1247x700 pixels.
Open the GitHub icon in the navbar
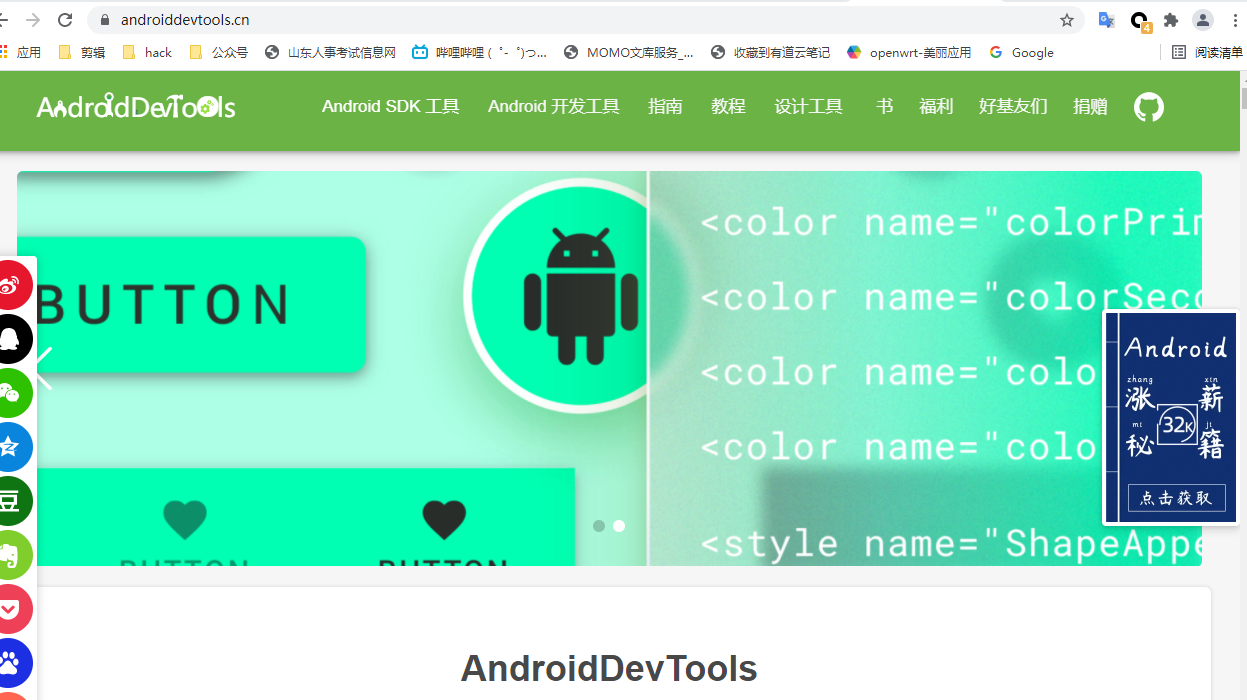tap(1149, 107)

==

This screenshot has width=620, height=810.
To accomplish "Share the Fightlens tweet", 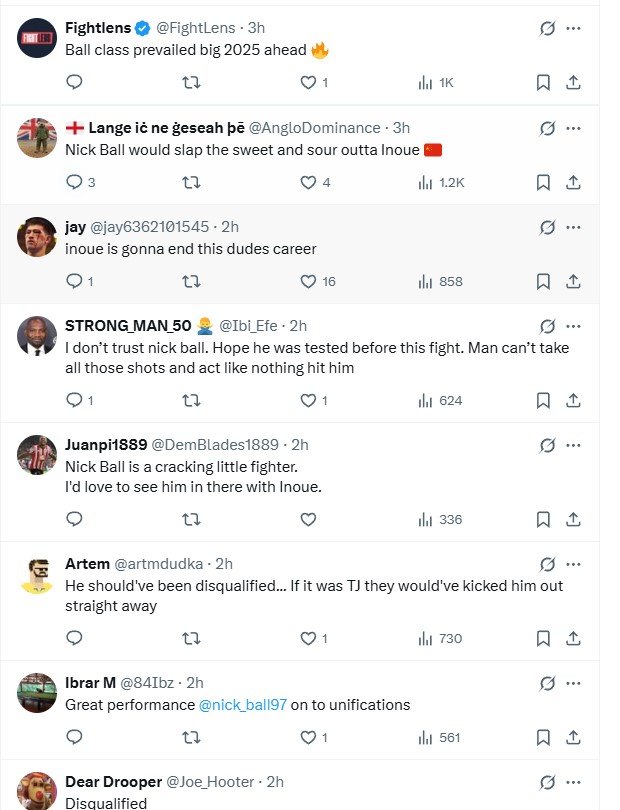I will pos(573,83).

---

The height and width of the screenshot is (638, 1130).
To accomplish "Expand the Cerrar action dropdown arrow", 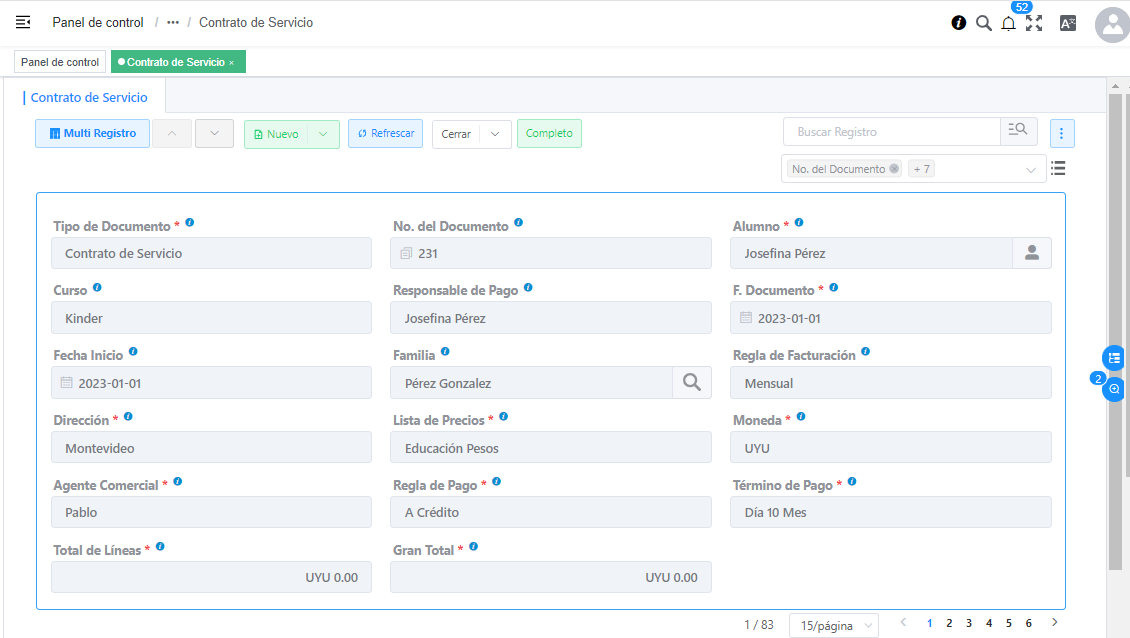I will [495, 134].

Given task:
Gather every line of the items above that contains the word "height" and copy each one out.

Task answer:
This screenshot has width=620, height=810.
The height and width of the screenshot is (638, 1130).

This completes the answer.